• **TASK DESCRIPTION**:
Would you write out the records below exactly as given?
___ MATERIAL FOR THIS TASK ___
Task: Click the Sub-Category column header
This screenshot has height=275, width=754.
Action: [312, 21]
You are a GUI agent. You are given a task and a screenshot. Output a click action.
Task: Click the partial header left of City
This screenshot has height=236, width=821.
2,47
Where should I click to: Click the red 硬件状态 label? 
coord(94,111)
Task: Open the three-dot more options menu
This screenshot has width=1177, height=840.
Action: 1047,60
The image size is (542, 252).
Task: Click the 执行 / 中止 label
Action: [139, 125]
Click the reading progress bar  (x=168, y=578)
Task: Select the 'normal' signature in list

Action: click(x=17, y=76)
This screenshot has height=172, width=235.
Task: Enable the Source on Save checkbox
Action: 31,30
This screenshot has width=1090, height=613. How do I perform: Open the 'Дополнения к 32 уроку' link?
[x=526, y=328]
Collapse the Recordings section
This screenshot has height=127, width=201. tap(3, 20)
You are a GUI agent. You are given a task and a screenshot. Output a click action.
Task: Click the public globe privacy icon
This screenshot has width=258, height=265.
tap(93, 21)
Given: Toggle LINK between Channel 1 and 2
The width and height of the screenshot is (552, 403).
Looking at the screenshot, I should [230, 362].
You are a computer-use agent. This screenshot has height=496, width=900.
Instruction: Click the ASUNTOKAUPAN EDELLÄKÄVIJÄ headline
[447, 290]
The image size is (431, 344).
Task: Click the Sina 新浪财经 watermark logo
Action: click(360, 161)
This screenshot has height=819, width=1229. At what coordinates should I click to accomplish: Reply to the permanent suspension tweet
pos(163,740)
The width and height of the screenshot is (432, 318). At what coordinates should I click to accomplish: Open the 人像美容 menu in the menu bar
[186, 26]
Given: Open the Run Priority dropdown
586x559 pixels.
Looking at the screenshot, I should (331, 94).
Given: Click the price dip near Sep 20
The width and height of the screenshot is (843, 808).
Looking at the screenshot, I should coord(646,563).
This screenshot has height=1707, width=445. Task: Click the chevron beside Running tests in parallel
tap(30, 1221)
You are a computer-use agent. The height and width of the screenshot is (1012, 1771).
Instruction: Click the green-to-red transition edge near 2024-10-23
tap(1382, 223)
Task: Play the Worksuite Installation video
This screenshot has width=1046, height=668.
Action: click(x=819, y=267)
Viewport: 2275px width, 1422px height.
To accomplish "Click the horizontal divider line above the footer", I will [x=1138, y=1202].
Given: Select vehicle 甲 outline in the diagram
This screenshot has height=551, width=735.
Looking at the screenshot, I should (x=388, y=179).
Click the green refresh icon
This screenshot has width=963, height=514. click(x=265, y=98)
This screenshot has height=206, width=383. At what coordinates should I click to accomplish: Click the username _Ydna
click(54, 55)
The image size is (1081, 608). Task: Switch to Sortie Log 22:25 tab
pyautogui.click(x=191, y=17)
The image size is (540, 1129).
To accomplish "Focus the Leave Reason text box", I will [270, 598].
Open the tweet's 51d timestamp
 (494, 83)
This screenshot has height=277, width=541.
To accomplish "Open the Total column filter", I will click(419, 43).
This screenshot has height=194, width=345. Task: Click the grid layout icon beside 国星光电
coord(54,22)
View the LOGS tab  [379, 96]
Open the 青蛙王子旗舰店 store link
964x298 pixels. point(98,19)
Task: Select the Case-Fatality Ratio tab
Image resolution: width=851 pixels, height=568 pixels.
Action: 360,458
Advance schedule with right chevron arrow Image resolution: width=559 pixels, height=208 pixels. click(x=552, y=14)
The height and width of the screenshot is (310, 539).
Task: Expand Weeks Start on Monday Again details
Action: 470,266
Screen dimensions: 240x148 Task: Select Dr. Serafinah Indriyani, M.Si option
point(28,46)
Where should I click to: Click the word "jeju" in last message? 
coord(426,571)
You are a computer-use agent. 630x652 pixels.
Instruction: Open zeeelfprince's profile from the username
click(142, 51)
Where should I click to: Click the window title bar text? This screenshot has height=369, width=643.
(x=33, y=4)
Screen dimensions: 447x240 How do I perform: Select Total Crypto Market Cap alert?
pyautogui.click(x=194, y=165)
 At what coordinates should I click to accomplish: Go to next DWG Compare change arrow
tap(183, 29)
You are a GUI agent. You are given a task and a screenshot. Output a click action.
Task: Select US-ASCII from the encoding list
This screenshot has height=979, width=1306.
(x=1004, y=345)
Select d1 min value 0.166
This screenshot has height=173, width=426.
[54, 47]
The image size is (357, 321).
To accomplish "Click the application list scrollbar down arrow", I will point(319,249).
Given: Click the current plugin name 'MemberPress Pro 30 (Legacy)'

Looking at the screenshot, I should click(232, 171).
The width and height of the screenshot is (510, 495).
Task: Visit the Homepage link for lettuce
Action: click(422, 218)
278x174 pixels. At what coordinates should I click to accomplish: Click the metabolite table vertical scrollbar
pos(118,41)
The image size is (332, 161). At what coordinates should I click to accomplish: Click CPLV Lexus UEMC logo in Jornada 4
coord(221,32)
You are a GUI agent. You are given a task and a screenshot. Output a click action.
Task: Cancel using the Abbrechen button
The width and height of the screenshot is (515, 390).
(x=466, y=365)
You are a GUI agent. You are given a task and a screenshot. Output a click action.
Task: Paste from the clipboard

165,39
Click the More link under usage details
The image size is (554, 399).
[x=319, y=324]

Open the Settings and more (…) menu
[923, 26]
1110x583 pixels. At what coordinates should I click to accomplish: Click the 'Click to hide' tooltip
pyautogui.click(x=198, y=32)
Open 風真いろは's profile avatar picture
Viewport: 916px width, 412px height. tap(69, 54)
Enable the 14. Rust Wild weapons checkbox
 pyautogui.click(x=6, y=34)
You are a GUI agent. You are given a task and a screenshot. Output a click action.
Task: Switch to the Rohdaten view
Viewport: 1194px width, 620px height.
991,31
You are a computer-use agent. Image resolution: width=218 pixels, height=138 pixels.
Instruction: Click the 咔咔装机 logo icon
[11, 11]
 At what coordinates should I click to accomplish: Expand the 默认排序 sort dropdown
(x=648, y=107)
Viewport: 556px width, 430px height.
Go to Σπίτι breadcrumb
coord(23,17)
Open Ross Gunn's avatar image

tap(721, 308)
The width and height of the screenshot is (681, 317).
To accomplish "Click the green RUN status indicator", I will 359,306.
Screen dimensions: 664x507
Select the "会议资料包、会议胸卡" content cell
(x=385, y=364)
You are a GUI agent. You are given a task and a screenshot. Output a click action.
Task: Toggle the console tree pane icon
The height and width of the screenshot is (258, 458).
___
• **TASK RESULT**:
Task: Click the Sub-Category column header
This screenshot has height=275, width=754.
Action: [312, 21]
You are a GUI agent. You are given a task and a screenshot. Output a click action.
Task: Click the partial header left of City
This screenshot has height=236, width=821.
2,47
Where should I click to: Click the red 硬件状态 label? 
coord(94,111)
Task: Open the three-dot more options menu
This screenshot has width=1177, height=840.
Action: 1047,60
The image size is (542, 252).
Task: Click the 执行 / 中止 label
Action: [139, 125]
Click the reading progress bar  (x=168, y=578)
Task: Select the 'normal' signature in list

Action: click(x=17, y=76)
This screenshot has height=172, width=235.
Task: Enable the Source on Save checkbox
Action: 31,30
This screenshot has width=1090, height=613. How do I perform: Open the 'Дополнения к 32 уроку' link?
[x=526, y=328]
Collapse the Recordings section
This screenshot has height=127, width=201. tap(3, 20)
You are a GUI agent. You are given a task and a screenshot. Output a click action.
Task: Click the public globe privacy icon
This screenshot has width=258, height=265.
tap(93, 21)
Given: Toggle LINK between Channel 1 and 2
The width and height of the screenshot is (552, 403).
Looking at the screenshot, I should [230, 362].
You are a computer-use agent. This screenshot has height=496, width=900.
Instruction: Click the ASUNTOKAUPAN EDELLÄKÄVIJÄ headline
[447, 290]
The image size is (431, 344).
Task: Click the Sina 新浪财经 watermark logo
Action: click(360, 161)
This screenshot has height=819, width=1229. At what coordinates should I click to accomplish: Reply to the permanent suspension tweet
pos(163,740)
The width and height of the screenshot is (432, 318). At what coordinates should I click to accomplish: Open the 人像美容 menu in the menu bar
[186, 26]
Given: Open the Run Priority dropdown
586x559 pixels.
Looking at the screenshot, I should (331, 94).
Given: Click the price dip near Sep 20
The width and height of the screenshot is (843, 808).
Looking at the screenshot, I should coord(646,563).
This screenshot has height=1707, width=445. Task: Click the chevron beside Running tests in parallel
tap(30, 1221)
You are a computer-use agent. The height and width of the screenshot is (1012, 1771).
Instruction: Click the green-to-red transition edge near 2024-10-23
tap(1382, 223)
Task: Play the Worksuite Installation video
This screenshot has width=1046, height=668.
Action: click(x=819, y=267)
Viewport: 2275px width, 1422px height.
To accomplish "Click the horizontal divider line above the footer", I will [x=1138, y=1202].
Given: Select vehicle 甲 outline in the diagram
This screenshot has height=551, width=735.
Looking at the screenshot, I should (x=388, y=179).
Click the green refresh icon
This screenshot has width=963, height=514. click(x=265, y=98)
This screenshot has height=206, width=383. At what coordinates should I click to accomplish: Click the username _Ydna
click(54, 55)
The image size is (1081, 608). Task: Switch to Sortie Log 22:25 tab
pyautogui.click(x=191, y=17)
The image size is (540, 1129).
To accomplish "Focus the Leave Reason text box", I will [270, 598].
Open the tweet's 51d timestamp
 (494, 83)
This screenshot has height=277, width=541.
To accomplish "Open the Total column filter", I will click(419, 43).
This screenshot has height=194, width=345. Task: Click the grid layout icon beside 国星光电
coord(54,22)
View the LOGS tab  [379, 96]
Open the 青蛙王子旗舰店 store link
964x298 pixels. point(98,19)
Task: Select the Case-Fatality Ratio tab
Image resolution: width=851 pixels, height=568 pixels.
Action: 360,458
Advance schedule with right chevron arrow Image resolution: width=559 pixels, height=208 pixels. click(x=552, y=14)
The height and width of the screenshot is (310, 539).
Task: Expand Weeks Start on Monday Again details
Action: 470,266
Screen dimensions: 240x148 Task: Select Dr. Serafinah Indriyani, M.Si option
point(28,46)
Where should I click to: Click the word "jeju" in last message? 
coord(426,571)
You are a computer-use agent. 630x652 pixels.
Instruction: Open zeeelfprince's profile from the username
click(142, 51)
Where should I click to: Click the window title bar text? This screenshot has height=369, width=643.
(x=33, y=4)
Screen dimensions: 447x240 How do I perform: Select Total Crypto Market Cap alert?
pyautogui.click(x=194, y=165)
 At what coordinates should I click to accomplish: Go to next DWG Compare change arrow
tap(183, 29)
You are a GUI agent. You are given a task and a screenshot. Output a click action.
Task: Select US-ASCII from the encoding list
This screenshot has height=979, width=1306.
(x=1004, y=345)
Select d1 min value 0.166
This screenshot has height=173, width=426.
[54, 47]
The image size is (357, 321).
To accomplish "Click the application list scrollbar down arrow", I will point(319,249).
Given: Click the current plugin name 'MemberPress Pro 30 (Legacy)'

Looking at the screenshot, I should click(232, 171).
The width and height of the screenshot is (510, 495).
Task: Visit the Homepage link for lettuce
Action: click(422, 218)
278x174 pixels. At what coordinates should I click to accomplish: Click the metabolite table vertical scrollbar
pos(118,41)
The image size is (332, 161). At what coordinates should I click to accomplish: Click CPLV Lexus UEMC logo in Jornada 4
coord(221,32)
You are a GUI agent. You are given a task and a screenshot. Output a click action.
Task: Cancel using the Abbrechen button
The width and height of the screenshot is (515, 390).
(x=466, y=365)
You are a GUI agent. You are given a task and a screenshot. Output a click action.
Task: Paste from the clipboard

165,39
Click the More link under usage details
The image size is (554, 399).
[x=319, y=324]

Open the Settings and more (…) menu
[923, 26]
1110x583 pixels. At what coordinates should I click to accomplish: Click the 'Click to hide' tooltip
pyautogui.click(x=198, y=32)
Open 風真いろは's profile avatar picture
Viewport: 916px width, 412px height. tap(69, 54)
Enable the 14. Rust Wild weapons checkbox
 pyautogui.click(x=6, y=34)
You are a GUI agent. You are given a task and a screenshot. Output a click action.
Task: Switch to the Rohdaten view
Viewport: 1194px width, 620px height.
991,31
You are a computer-use agent. Image resolution: width=218 pixels, height=138 pixels.
Instruction: Click the 咔咔装机 logo icon
[11, 11]
 At what coordinates should I click to accomplish: Expand the 默认排序 sort dropdown
(x=648, y=107)
Viewport: 556px width, 430px height.
Go to Σπίτι breadcrumb
coord(23,17)
Open Ross Gunn's avatar image

tap(721, 308)
The width and height of the screenshot is (681, 317).
To accomplish "Click the green RUN status indicator", I will 359,306.
Screen dimensions: 664x507
Select the "会议资料包、会议胸卡" content cell
(x=385, y=364)
You are a GUI agent. You are given a task and a screenshot. Output a click action.
Task: Toggle the console tree pane icon
The height and width of the screenshot is (258, 458).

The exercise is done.